- **Task goal**:
Beginning with the line containing "1276x1200 pixels." and ending with the last line of the records, set down every line exactly.

- **Extracted data**:
+ + + + +
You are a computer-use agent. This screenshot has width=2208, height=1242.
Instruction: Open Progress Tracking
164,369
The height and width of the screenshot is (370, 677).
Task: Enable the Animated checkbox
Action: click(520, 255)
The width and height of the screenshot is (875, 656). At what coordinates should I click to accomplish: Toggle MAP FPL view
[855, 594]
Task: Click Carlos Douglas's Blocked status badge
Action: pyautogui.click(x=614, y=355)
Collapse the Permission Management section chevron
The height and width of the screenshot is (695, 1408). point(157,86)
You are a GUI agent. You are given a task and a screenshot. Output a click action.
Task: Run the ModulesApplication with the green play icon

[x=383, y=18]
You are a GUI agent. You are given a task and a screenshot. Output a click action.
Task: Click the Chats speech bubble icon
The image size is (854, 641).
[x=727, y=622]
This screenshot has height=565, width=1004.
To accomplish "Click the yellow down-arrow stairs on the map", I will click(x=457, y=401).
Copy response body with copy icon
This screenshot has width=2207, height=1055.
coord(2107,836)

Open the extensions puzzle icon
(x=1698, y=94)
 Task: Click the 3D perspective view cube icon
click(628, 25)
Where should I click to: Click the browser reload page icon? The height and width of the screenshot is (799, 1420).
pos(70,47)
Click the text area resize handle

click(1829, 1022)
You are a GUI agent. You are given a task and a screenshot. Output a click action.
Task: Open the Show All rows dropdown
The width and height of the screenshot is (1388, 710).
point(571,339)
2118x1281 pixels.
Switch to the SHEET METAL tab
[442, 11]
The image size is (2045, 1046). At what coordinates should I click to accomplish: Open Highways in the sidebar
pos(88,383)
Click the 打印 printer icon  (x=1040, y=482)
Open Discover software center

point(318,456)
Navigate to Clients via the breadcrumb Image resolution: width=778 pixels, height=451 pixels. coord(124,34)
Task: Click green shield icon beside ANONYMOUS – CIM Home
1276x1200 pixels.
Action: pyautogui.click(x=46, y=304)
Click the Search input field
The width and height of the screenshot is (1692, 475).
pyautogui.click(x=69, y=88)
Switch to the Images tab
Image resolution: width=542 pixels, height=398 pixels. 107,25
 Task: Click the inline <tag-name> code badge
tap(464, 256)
+ + + + +
- **Your solution**:
1276x1200 pixels.
Action: pyautogui.click(x=46, y=304)
Click the Search input field
The width and height of the screenshot is (1692, 475).
pyautogui.click(x=69, y=88)
Switch to the Images tab
Image resolution: width=542 pixels, height=398 pixels. 107,25
 Task: Click the inline <tag-name> code badge
tap(464, 256)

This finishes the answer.